Тарасов возвращается с огромной банкой сухого молока в руках, говорит:
— За мой счёт… Мотор не слышите?
Из глубины чёрной тайги, из ночной дали, сквозь комариный стон доносится неясный шум движения чего-то тяжёлого и большого.
— Через час будет здесь.
— Если не сядут.
— Гришка едет, — уверенно говорит Толя. — Бульдозерист.
— Это нам навстречу? — спрашивает корреспондент.
— Да, к переправе.
Корреспондент представляет себе эти места зимой — голые деревья, стук промёрзших ветвей, снеговые холмы, зализанные ветрами, мороз и пар изо ртов, и липкий металл машины, и кровавое солнце, и вся та неуютность, которую мороз и тишина безжизненности рождают в душах.
Костёр вспыхивает сильнее, на рубеже трепещущего света и тьмы появляется согнувшийся, странный человек.
— Что это? Почему он стоит там?
— Это Хоттапыч, — объясняет шофёр. — Мастер дорожный. Да он не живой — из старого пня ребята вытесали, для смеху. Сердится Хоттапыч, а ребята, кто мимо едут, то на него старые кальсоны наденут, то ещё чего…
— Срубит Хоттапыч свой статуй, — говорит бухгалтер. — Давно уже грозится…
— Срубит — мы новый сделаем, — смеётся шофёр Толя. — Это ему в отместку, за дурную работу, за то, что здесь машины гробятся…
— А в Пекинском зоопарке чрезвычайно красивые тигры, — вдруг говорит Тарасов мечтательно.
Все молчат, слушают треск костра, плач ребёнка, вздохи грязи возле машины.
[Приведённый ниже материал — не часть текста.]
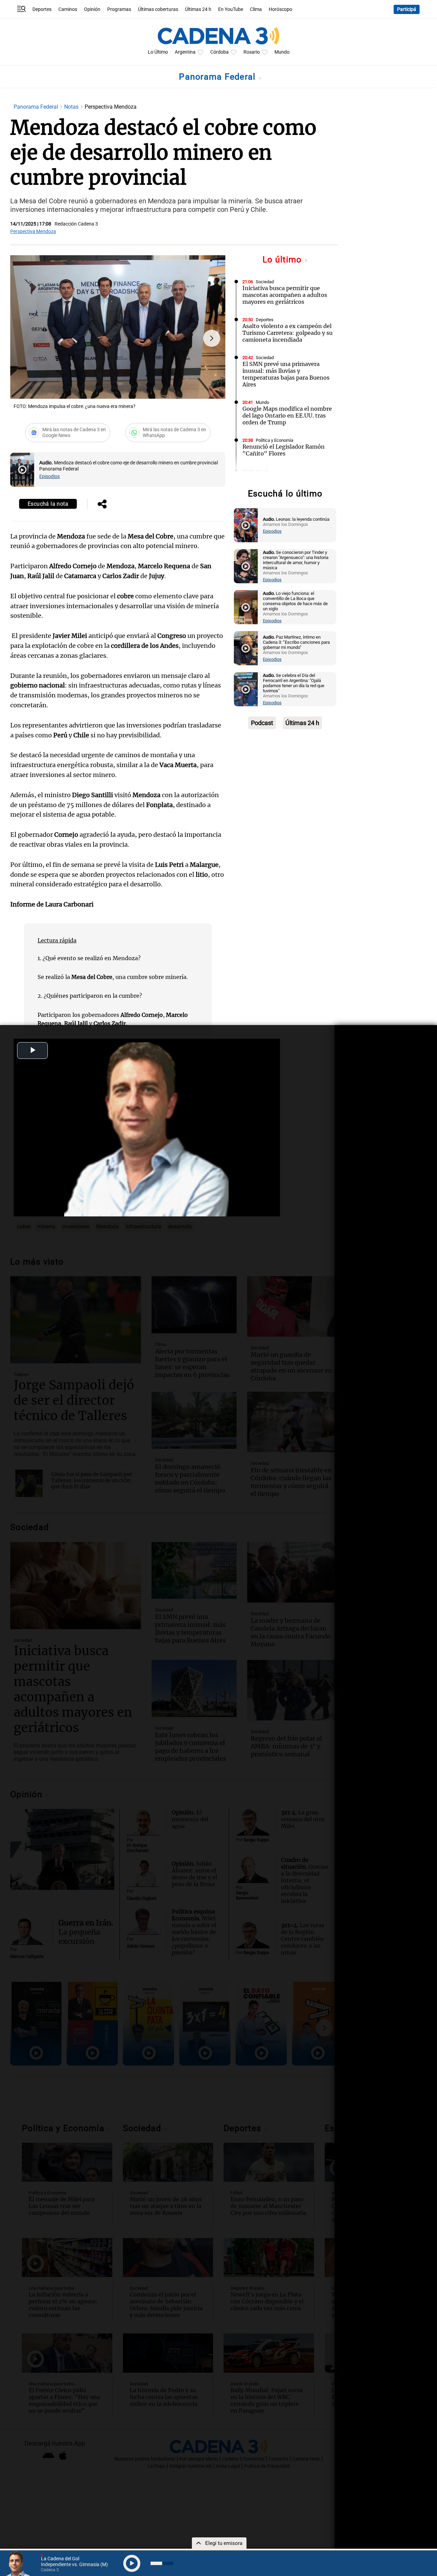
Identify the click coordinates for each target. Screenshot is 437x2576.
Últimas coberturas (158, 9)
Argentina (185, 52)
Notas (72, 107)
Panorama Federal (218, 77)
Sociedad (265, 281)
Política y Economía (274, 440)
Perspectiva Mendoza (33, 231)
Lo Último (158, 52)
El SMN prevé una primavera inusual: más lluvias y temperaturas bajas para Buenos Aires (285, 374)
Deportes (42, 9)
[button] (211, 338)
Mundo (282, 52)
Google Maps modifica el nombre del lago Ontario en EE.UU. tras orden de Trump (287, 415)
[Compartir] (102, 504)
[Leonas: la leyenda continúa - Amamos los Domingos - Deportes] (246, 525)
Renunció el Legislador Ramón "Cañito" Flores (283, 450)
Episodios (49, 476)
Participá (406, 9)
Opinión (92, 9)
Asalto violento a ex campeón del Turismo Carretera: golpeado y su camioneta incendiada (287, 333)
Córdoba (219, 52)
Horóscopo (280, 9)
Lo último (283, 259)
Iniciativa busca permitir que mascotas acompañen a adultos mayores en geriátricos (284, 295)
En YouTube (230, 9)
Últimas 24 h (198, 9)
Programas (119, 9)
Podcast (262, 722)
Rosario (251, 52)
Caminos (67, 9)
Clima (256, 9)
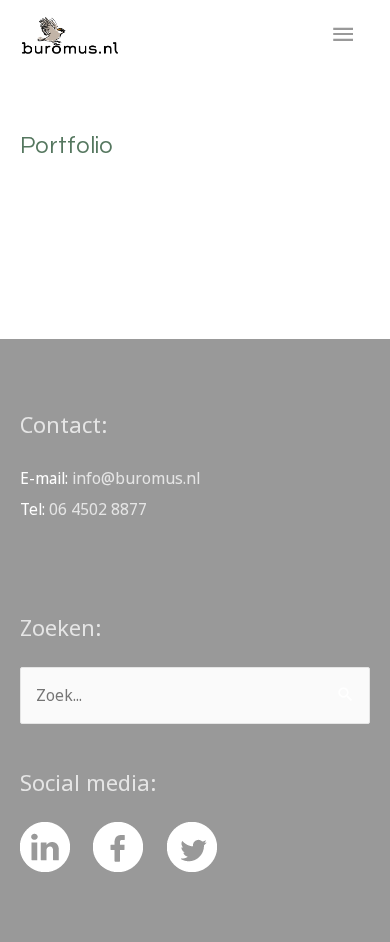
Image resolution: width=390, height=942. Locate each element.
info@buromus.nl (136, 478)
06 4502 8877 (98, 509)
Всем сильно хочется спать, лечь, укрыться тёплым, забыть про комаров, про трудную ночь впереди. Но всё это невозможно. И Толя разливает в консервные банки молочное пойло из ведра. Пойло попахивает бензином. Первую банку шофёр несёт в машину Рае.
Комары, наверное, уже привыкли к дыму, они не бегут от него, они забираются в рукава, жалят сквозь брюки, кидаются в уши, липнут к губам, цепляются за ресницы.
Чертыхаясь, сдувая комаров с руки, суча ногами, теряя самообладание, корреспондент записывает: «Шофёр Толя очень славный, заботливый, добрый человек. Каждый рейс длится три-четыре дня. Жена ревнует. Он везёт обновку сынишке — ботинки. За рейс шофёры получают по семь рублей — очень мало. Работа каторжная. Мы в пути семь часов сорок минут, а отъехали только девять километров. Наверное, Толе весь мир представляется в рамке из кардана и машинных колёс, из положения „лёжа на спине“… Как невыносимо ревёт младенец!.. А бухгалтер совершенно не похож на бухгалтера. Это большой, тяжёлый и мрачный мужчина лет тридцати пяти… Показалась одинокая фара — идёт бульдозер, земля подрагивает — сплошное болото. Вид у бульдозера страшный. Половины траков на гусеницах нет, двигающаяся гора грязи. Лязг и грохот, и синий дым выхлопа. Берёт нас на буксир. Через каждые двести метров мы опять садимся, он догоняет нас, вытаскивает, и всё начинается сначала.